Configure a custom log format (mcafee:webgateway:custom) on MWG
Install Splunk on the same MWG
Install Splunk App for McAfee Web Gateway on Splunk
CLI: Allow Splunk to read splunk.log: setfacl -m u:splunk:rx /opt/mwg/log/user-defined-logs
Configure a local file monitor

Step-by-step walkthrough: https://youtu.be/96oRco3MTu0

Configure MWG to send logs via TCP to Splunk

Configure a custom log format (mcafee:webgateway:custom) on MWG
Configure MWG to send events via UDP/TCP
Install Splunk App for McAfee Web Gateway on Splunk
Configure Splunk network input to accept logs from MWG

Step-by-step walkthrough: https://youtu.be/vYy6ddpGkNw

Get Data In

MWG can write logs to hard disk or/and send them via Syslog. Splunk can read log files locally, get them via network input (Syslog or raw UDP/TCP steam) or get them from a UF that is installed on a log server or on MWG itself. All these methods combined produce many possible ways to get MWG logs into Splunk:

Method / Link to configuration example	Description	Real time
Local file monitor	Splunk is installed directly on MWG and monitors the log file folder	Yes, up to 30 sec delay
Local UDP/TCP input	Splunk is installed directly on the MWG and gets log files sent using Syslog	yes
Syslog UDP/TCP	MWG sends logs via UDP/TCP to syslog collector or directly to Splunk	yes
Syslog TCP+TLS	MWG sends logs via TCP, encrypted with TLS, to syslog collector or directly to Splunk	yes
UF	Install UF on MWG to monitor log file folder	yes, up to 30 sec delay
Log pushing from MWG to a log server	Use pushing (FTP/FTPS/SCP/SFTP/HTTP/HTTPS) from MWG to a log server	no
Log pulling from MWG	Pulling logs from MWG via API, scp or rsync	no
Log pulling from WGCS	Pulling logs via WGCS API	no

Installing UF directly on MWG and configure UF to forward events to Splunk indexer is a recommended and most reliable method!

## Dataset entries
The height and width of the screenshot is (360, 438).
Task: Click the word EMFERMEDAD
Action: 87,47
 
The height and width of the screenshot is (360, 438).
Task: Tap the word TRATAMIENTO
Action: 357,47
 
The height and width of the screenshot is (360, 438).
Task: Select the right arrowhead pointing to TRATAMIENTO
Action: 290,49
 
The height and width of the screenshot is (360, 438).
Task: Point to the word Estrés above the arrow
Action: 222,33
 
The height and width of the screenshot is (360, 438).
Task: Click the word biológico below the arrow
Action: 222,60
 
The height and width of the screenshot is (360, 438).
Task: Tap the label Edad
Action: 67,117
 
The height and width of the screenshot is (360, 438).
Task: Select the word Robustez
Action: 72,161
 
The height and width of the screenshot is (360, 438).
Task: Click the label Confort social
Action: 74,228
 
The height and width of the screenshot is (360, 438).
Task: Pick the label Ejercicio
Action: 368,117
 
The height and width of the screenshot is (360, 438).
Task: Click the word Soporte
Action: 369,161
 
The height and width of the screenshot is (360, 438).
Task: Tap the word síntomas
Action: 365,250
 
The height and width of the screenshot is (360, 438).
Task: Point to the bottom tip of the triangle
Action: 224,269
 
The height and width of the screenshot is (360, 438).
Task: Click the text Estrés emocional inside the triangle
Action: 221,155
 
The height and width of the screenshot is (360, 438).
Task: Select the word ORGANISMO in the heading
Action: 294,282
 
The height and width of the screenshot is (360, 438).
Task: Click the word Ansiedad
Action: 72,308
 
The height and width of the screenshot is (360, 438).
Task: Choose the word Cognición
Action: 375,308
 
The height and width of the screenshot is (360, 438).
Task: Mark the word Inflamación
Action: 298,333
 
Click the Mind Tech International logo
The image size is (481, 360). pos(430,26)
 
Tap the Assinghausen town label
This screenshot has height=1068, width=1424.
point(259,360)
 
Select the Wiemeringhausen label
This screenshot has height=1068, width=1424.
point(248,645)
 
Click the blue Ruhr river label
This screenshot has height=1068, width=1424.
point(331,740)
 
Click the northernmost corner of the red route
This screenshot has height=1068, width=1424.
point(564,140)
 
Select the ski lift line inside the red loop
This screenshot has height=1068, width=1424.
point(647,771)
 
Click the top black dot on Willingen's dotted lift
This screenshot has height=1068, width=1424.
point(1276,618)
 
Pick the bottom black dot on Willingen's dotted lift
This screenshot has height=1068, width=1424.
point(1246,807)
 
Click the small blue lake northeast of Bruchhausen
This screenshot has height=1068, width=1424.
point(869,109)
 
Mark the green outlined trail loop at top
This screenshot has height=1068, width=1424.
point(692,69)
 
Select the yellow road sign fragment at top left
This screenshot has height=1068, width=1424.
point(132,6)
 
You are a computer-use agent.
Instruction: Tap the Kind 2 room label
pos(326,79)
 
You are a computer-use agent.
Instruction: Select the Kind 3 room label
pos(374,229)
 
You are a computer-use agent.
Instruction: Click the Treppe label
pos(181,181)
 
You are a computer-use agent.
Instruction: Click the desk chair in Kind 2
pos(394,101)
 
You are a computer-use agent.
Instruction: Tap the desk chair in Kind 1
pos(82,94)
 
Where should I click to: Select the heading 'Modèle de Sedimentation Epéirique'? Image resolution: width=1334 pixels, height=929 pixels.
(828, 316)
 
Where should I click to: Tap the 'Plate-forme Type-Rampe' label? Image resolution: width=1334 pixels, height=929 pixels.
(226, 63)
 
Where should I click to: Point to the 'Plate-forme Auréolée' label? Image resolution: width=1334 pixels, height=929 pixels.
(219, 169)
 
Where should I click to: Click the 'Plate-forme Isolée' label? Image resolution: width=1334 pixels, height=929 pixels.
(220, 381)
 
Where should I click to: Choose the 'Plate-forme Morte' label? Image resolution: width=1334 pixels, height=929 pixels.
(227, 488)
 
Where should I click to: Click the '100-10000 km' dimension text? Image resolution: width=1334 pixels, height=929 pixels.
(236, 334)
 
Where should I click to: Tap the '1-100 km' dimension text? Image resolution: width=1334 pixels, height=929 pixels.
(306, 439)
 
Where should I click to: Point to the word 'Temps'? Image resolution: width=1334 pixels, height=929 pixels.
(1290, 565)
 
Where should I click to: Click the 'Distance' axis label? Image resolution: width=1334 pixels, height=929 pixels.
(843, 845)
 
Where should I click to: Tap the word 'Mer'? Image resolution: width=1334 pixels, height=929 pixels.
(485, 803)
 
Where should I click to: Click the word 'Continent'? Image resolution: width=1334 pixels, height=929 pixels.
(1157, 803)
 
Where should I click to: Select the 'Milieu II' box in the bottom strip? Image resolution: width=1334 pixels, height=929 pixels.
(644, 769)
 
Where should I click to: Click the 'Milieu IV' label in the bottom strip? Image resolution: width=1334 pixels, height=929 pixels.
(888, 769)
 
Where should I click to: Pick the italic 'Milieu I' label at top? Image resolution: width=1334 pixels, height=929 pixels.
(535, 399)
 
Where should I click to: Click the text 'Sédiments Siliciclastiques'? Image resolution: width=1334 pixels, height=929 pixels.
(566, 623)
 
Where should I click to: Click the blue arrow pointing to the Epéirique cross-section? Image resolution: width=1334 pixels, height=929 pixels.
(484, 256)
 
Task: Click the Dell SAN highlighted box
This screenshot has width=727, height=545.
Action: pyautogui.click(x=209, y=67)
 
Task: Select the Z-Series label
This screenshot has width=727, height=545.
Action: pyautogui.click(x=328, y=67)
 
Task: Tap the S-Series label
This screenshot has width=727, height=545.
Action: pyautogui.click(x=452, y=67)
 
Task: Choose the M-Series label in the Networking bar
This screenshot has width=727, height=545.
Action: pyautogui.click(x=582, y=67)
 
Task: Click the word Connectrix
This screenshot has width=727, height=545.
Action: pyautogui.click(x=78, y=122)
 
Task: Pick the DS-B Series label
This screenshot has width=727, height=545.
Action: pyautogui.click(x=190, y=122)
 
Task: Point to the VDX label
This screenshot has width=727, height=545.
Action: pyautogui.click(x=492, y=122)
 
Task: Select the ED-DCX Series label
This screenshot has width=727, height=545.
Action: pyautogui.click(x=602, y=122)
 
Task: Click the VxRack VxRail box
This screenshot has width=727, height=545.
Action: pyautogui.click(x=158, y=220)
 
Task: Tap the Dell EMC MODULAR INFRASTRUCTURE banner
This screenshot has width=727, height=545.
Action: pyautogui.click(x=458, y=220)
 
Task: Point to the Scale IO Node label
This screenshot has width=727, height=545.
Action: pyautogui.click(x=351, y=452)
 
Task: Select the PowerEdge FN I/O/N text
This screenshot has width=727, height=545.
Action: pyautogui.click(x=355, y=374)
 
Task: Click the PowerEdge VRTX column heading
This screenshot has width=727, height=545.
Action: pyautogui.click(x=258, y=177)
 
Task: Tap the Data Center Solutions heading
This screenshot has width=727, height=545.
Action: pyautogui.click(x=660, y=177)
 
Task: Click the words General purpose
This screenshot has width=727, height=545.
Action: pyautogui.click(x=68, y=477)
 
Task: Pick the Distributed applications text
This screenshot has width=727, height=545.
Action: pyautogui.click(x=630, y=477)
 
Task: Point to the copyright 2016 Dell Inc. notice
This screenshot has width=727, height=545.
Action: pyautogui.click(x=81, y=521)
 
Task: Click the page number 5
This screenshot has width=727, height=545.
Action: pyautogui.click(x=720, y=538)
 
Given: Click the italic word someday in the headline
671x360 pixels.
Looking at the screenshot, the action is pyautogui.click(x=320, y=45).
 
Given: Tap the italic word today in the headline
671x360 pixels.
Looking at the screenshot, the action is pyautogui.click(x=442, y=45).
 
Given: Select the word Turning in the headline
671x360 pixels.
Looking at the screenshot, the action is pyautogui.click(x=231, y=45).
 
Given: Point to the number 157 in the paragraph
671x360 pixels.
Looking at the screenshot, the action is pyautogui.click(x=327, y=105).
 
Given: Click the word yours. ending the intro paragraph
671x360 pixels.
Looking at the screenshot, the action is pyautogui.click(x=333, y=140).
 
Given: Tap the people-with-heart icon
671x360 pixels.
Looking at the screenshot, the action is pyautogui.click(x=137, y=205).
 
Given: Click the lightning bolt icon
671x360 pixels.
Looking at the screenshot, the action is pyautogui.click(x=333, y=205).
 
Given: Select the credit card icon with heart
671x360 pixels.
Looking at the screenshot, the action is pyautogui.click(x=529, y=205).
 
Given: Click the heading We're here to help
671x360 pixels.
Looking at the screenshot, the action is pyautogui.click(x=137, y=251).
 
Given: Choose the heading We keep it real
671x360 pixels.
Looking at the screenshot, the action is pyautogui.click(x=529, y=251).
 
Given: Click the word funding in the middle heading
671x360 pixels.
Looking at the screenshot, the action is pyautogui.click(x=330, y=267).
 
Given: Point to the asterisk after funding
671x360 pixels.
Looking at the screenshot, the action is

## Your tasks
A) Answer these from the MWG-to-Splunk text:
(i) What CLI command allows Splunk to read splunk.log?
(ii) What delay does the table give for the local file monitor method?
(iii) Which method does the text call recommended and most reliable?
B) Can you reproduce the passage of the MWG-to-Splunk text starting at "Method / Link" and ending at "most reliable method!"?
Rely on the MWG-to-Splunk text alone, not on the data.

## Set of answers
A)
(i) setfacl -m u:splunk:rx /opt/mwg/log/user-defined-logs
(ii) Up to 30 seconds.
(iii) Installing a UF directly on MWG and configuring it to forward events to the Splunk indexer.

B)
Method / Link to configuration example	Description	Real time
Local file monitor	Splunk is installed directly on MWG and monitors the log file folder	Yes, up to 30 sec delay
Local UDP/TCP input	Splunk is installed directly on the MWG and gets log files sent using Syslog	yes
Syslog UDP/TCP	MWG sends logs via UDP/TCP to syslog collector or directly to Splunk	yes
Syslog TCP+TLS	MWG sends logs via TCP, encrypted with TLS, to syslog collector or directly to Splunk	yes
UF	Install UF on MWG to monitor log file folder	yes, up to 30 sec delay
Log pushing from MWG to a log server	Use pushing (FTP/FTPS/SCP/SFTP/HTTP/HTTPS) from MWG to a log server	no
Log pulling from MWG	Pulling logs from MWG via API, scp or rsync	no
Log pulling from WGCS	Pulling logs via WGCS API	no

Installing UF directly on MWG and configure UF to forward events to Splunk indexer is a recommended and most reliable method!